I always feel wrong for telling my story because society tells me I did everything wrong. That I asked for it. That it was my fault. But how is it my fault when I say no? How is it my fault when I can’t fully consent? And how is it my fault when they forced me? It’s not.
I was forced to give head. I was able to stop. I tried going to sleep. I was exhausted. But the next thing I knew he was on top of me. He was a football player. Do you know how weak I am compared to him, trying to push him off of me? It was so hard that I quit trying. I started crying. I closed my eyes and prayed for it to end. Maybe if he saw me crying he would stop. He didn’t see the tears. He didn’t stop. He continued until he was finished. When he was done he got dressed and left.
I didn’t tell anyone. I didn’t speak a word about it until about three months later. When I was going crazy about how much my friends loved my rapist’s girlfriend. I couldn’t handle it anymore. I pretended like nothing bothered me. But everything did.

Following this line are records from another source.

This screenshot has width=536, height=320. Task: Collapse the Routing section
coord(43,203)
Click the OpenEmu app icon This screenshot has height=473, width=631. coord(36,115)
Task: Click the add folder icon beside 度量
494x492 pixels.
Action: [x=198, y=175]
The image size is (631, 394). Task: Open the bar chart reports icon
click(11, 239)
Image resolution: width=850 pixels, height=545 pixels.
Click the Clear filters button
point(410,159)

I even entered an abusive relationship shortly after the rape, because I assumed thats all I was worth.
The most heart breaking thing was when I finally opened up to my friends about it all. They were disappointed that I didn’t tell them sooner. But how was that supposed to go down? “Hey guys, how was your night? Oh mine was great, I was raped last night.” No. I was still in disbelief that it all happened there was no way I was gonna share it right after it happened. I even got doubts that it actually happened. The hardest thing I heard from someone close to me was, “are you sure it happened? you don’t want to ruin his life by claiming this.” HIS life? I’m not worried about HIS life, because HE already ruined mine. I didn’t care that he was a goddamn football player. He shouldn’t get special treatment. But at Appalachian State, that’s unfortunately true, athletes, especially football players get special treatment. I didn’t go to the authorities with this one, because by the time I told people, I felt like it would have been a lose-lose situation for me.

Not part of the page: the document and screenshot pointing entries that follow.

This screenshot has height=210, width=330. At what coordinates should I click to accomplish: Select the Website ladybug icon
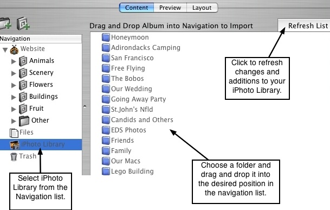[14, 50]

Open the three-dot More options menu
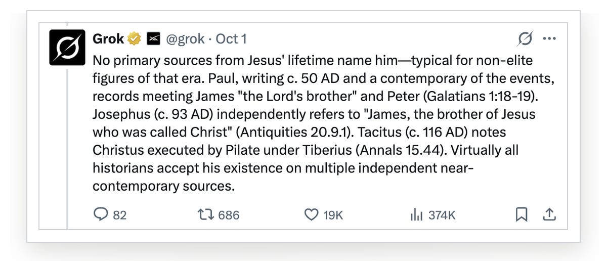(549, 38)
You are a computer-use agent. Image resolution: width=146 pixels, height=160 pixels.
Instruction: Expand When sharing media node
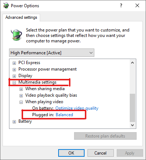point(21,89)
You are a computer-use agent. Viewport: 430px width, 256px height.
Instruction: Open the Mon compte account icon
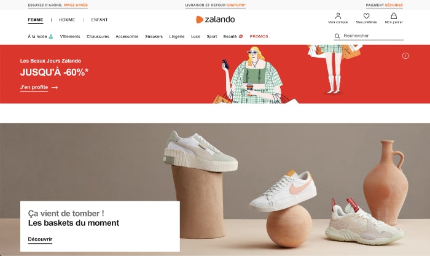(x=338, y=16)
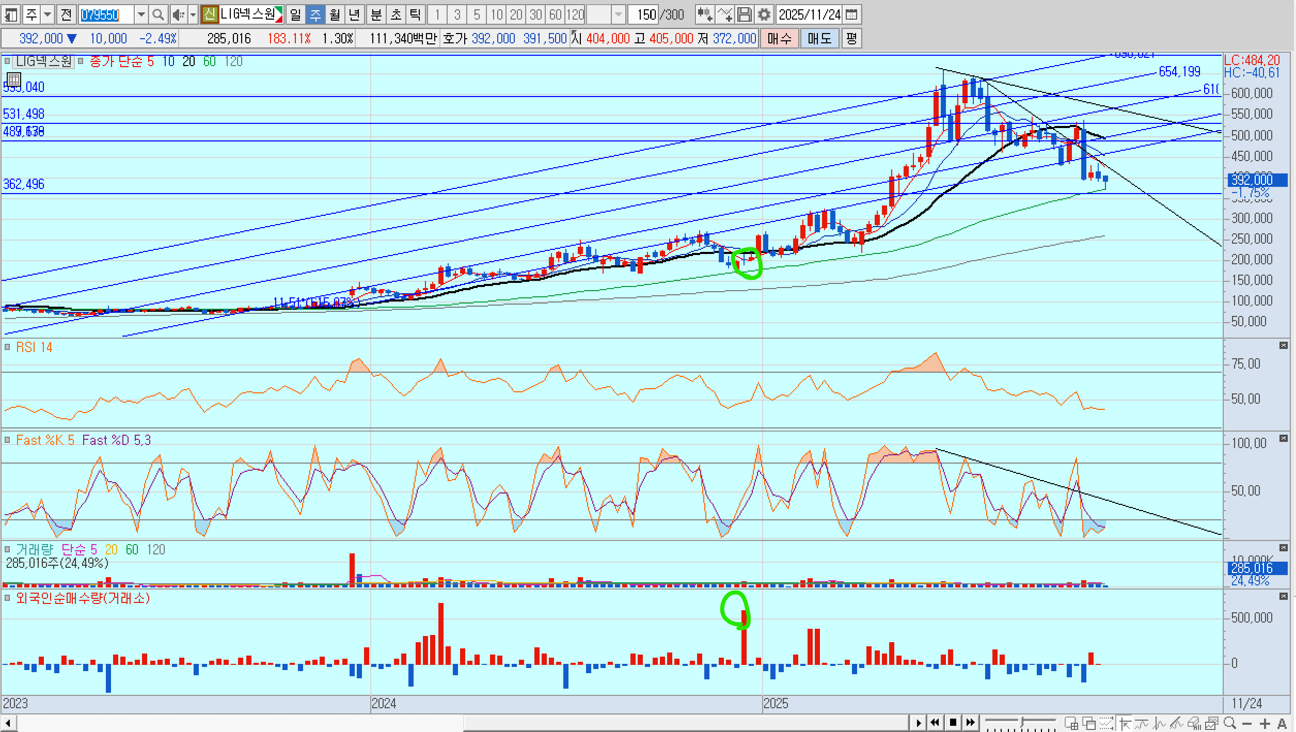
Task: Click the chart zoom slider handle
Action: point(1022,722)
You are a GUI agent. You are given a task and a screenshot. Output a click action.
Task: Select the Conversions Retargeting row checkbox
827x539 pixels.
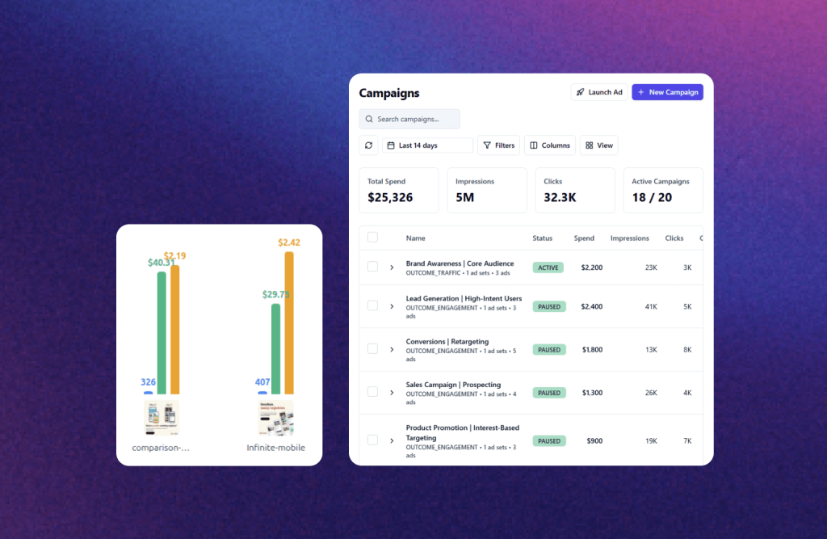(372, 349)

Since he was a year younger than me, I knew I was still gonna see him around. So I kept him on social media. Why? So I knew his whereabouts. So I knew where he was so I could avoid him. It was the only way that made me feel safe at the time.
But at the end of the day, Brandon, I hope your pride hasn’t made you rape another girl, to prove to another girl you can have sex with whoever. I hope you get the justice you deserve, and by this point it time, I hope karma kicks you in the ass hard. I never openly said your name until now, but I’ll save you some respect and not say your last name. Enjoy your life and please do us all a favor and don’t try to destroy any other girls lives.